It seems to me that I can scream until I'm blue in the face and all my husband has to do is say, "Sit down and shut up!" and the kids obey. I typically have to ask my kids multiple times to do something and my husband only has to ask them once. I feel like the kids are rotten when they are home alone with me but if I leave and my husband has them alone he tells me they are great. I think they have more fun with him and I try to tell myself it's because he's around less but in my case that's not necessarily true.
I would consider myself the primary care giver, chauffeur, chef, maid, etc. but my husband is around a lot and helps out too. I think I get frustrated and flustered easily and he tries to make a game out of everything. He really is like a big kid and maybe that's why he seems to relate to them better. When I drive the kids to school I visit with them or we listen to the radio but when my husband drives them they play games. Their favorite game is where they all guess how many cars they will see on their way to town and then they sit and count each car they see. Or since there are three ways to get to town from our house he lets them pick which way to town. It sounds really simple I know but I guess my brain just doesn't think that way.

Given entries:
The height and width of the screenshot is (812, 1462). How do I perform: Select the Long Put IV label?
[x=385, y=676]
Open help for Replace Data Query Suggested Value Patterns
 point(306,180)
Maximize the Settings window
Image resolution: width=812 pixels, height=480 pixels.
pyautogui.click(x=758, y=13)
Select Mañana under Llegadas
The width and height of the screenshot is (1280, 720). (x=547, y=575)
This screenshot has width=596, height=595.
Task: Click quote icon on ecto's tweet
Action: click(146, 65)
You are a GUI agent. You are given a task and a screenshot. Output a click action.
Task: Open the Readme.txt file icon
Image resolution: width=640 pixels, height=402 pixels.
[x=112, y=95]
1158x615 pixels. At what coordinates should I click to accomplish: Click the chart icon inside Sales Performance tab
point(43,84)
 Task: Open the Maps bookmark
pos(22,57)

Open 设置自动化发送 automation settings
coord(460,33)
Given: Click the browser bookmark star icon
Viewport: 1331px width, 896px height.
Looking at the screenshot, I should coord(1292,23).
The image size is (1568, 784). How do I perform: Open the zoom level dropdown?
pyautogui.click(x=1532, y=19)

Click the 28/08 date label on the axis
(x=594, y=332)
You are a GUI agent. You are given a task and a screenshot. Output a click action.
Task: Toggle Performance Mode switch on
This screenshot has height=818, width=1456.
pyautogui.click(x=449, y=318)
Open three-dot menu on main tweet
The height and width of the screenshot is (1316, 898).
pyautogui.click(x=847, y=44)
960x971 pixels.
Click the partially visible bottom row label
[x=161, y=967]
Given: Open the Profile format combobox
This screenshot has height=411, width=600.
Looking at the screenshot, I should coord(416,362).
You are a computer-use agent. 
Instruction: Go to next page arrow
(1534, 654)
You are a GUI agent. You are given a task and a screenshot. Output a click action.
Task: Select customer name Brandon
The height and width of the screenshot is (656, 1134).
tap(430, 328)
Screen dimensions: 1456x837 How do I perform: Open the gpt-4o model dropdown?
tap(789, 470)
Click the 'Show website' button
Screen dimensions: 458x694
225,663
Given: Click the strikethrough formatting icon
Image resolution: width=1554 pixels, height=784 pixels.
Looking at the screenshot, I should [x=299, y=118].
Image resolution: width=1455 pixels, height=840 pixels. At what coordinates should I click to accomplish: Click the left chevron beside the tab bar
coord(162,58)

Directions for this task: Quote the parenting passage word for word, starting at "It seems to" and ending at "not necessarily true.". The material that accompanies this passage was drawn from a separate, unrelated source.

Response for this exercise:
It seems to me that I can scream until I'm blue in the face and all my husband has to do is say, "Sit down and shut up!" and the kids obey. I typically have to ask my kids multiple times to do something and my husband only has to ask them once. I feel like the kids are rotten when they are home alone with me but if I leave and my husband has them alone he tells me they are great. I think they have more fun with him and I try to tell myself it's because he's around less but in my case that's not necessarily true.